<<<<
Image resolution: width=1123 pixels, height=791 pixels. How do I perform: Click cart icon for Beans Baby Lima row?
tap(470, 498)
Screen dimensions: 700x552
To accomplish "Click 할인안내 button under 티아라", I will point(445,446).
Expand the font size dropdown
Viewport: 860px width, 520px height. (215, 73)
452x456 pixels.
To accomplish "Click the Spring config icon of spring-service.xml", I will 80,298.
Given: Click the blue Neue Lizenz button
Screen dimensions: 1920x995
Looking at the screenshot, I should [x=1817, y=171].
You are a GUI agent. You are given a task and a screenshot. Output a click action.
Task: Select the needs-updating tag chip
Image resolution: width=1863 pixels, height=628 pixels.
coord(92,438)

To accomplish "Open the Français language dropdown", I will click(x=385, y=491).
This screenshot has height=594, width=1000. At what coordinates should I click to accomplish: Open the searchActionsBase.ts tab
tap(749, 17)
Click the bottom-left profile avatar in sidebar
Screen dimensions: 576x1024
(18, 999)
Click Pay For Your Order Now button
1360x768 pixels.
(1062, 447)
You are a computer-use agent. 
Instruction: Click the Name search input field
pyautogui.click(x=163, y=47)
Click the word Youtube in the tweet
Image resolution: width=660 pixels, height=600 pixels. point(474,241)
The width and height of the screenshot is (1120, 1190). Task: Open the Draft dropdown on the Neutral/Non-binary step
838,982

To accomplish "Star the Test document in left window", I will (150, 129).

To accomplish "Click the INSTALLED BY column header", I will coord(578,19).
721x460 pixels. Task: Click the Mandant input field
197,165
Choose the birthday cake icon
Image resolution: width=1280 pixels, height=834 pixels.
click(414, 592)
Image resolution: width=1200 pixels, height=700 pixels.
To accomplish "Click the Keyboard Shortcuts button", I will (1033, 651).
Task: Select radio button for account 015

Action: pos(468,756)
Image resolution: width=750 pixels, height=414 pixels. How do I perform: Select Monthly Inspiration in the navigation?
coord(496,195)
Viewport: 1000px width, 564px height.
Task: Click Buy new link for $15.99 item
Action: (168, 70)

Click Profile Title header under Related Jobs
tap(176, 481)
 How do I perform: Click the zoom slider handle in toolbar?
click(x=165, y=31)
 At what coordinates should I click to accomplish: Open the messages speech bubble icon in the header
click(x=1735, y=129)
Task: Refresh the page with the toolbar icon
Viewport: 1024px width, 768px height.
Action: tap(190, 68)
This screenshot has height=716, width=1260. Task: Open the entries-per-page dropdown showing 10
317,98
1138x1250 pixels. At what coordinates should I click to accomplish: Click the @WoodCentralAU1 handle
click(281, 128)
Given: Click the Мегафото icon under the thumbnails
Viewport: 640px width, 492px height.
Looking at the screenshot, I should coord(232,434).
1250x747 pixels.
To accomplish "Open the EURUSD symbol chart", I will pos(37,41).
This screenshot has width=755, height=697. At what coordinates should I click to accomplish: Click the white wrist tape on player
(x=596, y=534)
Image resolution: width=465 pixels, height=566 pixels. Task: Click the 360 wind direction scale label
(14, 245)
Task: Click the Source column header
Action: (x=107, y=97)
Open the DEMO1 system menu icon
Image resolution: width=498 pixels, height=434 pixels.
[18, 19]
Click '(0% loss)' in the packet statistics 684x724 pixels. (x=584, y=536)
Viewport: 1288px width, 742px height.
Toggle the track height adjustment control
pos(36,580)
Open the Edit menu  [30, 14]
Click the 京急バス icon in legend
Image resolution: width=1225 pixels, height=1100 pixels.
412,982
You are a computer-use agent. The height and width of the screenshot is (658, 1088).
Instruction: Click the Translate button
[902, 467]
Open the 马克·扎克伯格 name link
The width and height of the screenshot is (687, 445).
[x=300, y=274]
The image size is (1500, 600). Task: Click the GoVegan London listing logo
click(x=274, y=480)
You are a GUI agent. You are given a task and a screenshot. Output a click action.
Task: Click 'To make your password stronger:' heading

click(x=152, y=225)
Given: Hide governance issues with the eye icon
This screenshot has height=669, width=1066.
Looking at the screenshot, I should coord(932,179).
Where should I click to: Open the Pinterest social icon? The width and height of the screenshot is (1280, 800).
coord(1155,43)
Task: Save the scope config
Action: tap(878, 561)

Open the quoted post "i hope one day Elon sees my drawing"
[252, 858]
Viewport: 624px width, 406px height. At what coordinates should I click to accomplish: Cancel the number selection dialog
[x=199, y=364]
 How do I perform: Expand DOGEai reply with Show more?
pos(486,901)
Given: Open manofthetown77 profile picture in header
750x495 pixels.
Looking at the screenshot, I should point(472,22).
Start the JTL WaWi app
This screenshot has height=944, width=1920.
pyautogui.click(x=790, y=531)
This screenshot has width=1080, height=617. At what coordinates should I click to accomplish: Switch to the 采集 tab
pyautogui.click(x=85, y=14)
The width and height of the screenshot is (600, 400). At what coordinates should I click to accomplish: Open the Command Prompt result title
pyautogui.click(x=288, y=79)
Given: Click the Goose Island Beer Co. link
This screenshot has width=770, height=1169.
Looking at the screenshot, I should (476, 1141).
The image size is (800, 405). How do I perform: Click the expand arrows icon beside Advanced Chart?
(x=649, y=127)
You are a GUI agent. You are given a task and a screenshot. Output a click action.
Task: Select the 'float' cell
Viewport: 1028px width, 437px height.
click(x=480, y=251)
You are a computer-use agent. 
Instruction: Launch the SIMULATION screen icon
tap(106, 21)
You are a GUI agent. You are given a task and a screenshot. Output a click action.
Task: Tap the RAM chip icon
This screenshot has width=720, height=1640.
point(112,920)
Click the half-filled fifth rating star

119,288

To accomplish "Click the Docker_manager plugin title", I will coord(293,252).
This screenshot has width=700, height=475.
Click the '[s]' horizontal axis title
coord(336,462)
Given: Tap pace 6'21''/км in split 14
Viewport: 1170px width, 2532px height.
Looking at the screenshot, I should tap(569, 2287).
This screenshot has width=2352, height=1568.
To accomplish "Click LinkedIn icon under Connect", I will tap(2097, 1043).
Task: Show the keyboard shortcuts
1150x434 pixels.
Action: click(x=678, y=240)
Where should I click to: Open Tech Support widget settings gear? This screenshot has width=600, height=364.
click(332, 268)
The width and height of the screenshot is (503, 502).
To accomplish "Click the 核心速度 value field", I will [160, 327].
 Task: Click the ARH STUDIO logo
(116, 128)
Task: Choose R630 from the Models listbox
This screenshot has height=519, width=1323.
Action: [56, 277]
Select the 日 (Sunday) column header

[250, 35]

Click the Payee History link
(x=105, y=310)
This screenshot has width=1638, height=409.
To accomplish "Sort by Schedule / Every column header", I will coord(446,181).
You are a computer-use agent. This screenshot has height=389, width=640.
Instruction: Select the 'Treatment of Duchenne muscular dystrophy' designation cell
>>>>
### ABOUT THIS TASK
What is needed is a verbatim copy of every line in the records above from the one containing "The width and height of the screenshot is (1120, 1190)." down to the one containing "Choose the birthday cake icon", both included, and nothing more.

### EXPECTED ANSWER
The width and height of the screenshot is (1120, 1190). Task: Open the Draft dropdown on the Neutral/Non-binary step
838,982

To accomplish "Star the Test document in left window", I will (150, 129).

To accomplish "Click the INSTALLED BY column header", I will coord(578,19).
721x460 pixels. Task: Click the Mandant input field
197,165
Choose the birthday cake icon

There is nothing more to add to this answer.